▶ **HOW TO COMPLETE THIS TASK**
The answer should be each line from the entries below that has the word "will" in it.

Stored data entries:
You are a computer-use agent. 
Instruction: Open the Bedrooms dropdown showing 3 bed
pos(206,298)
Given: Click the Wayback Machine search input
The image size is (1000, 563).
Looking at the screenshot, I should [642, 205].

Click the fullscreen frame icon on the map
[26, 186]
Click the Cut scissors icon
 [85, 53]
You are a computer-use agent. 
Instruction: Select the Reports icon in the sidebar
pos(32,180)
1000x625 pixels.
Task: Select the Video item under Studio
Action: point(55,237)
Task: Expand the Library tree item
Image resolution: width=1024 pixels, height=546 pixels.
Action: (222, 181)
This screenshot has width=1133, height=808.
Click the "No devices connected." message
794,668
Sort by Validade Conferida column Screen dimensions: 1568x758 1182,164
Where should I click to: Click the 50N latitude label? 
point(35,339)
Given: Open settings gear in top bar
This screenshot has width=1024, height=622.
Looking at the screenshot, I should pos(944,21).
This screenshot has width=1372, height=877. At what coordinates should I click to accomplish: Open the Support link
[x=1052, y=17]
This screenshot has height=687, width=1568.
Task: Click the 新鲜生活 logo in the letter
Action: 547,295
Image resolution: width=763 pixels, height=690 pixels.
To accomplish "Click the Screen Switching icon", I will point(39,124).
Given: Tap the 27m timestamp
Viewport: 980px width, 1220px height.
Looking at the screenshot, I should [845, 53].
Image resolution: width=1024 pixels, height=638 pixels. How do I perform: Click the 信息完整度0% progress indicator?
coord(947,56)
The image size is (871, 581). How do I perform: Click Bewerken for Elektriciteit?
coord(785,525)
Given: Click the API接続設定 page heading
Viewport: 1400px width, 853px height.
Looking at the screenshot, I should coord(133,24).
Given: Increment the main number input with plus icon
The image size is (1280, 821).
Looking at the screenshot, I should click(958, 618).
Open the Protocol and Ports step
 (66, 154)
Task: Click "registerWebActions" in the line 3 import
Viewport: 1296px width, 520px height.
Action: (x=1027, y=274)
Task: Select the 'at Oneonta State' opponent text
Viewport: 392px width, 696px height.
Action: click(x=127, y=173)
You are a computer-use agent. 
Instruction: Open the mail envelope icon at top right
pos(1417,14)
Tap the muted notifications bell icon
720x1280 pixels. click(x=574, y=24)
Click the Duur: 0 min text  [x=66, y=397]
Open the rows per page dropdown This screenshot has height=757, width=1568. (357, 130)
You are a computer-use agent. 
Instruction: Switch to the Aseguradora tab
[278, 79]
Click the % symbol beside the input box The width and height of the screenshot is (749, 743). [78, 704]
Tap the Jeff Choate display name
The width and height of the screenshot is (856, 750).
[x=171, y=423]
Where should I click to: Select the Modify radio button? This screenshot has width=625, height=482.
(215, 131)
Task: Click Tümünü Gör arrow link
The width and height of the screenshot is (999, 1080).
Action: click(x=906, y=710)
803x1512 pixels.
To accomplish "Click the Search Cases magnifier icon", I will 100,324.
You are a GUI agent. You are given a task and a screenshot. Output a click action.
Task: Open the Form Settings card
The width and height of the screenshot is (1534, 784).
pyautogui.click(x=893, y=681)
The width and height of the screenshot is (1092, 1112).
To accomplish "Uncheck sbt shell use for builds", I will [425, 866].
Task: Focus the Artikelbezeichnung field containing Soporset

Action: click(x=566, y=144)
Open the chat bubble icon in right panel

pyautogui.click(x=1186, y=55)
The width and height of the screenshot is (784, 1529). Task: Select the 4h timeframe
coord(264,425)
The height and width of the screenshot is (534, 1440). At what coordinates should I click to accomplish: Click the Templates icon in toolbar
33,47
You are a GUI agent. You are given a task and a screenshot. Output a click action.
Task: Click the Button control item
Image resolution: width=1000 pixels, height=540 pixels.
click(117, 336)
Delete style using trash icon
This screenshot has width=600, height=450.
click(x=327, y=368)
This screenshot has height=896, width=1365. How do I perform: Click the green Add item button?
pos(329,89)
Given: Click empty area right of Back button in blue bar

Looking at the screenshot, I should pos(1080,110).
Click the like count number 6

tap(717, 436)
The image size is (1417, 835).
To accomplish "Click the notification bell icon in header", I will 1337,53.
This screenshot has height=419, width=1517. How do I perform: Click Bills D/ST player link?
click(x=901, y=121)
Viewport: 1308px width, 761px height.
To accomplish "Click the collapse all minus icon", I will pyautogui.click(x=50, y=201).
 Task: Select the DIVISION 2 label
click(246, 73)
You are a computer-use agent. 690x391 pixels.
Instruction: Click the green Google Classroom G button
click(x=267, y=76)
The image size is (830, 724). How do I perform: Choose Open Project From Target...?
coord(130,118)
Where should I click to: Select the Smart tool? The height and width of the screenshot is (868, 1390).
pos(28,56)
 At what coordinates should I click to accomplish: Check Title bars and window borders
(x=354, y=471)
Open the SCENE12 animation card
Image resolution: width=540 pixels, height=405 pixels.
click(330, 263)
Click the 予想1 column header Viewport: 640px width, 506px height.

▶ **RESULT OF THE TASK**
To accomplish "Click the Screen Switching icon", I will point(39,124).
To accomplish "Click the Search Cases magnifier icon", I will 100,324.
To accomplish "Uncheck sbt shell use for builds", I will [425, 866].
To accomplish "Click the notification bell icon in header", I will 1337,53.
To accomplish "Click the collapse all minus icon", I will pyautogui.click(x=50, y=201).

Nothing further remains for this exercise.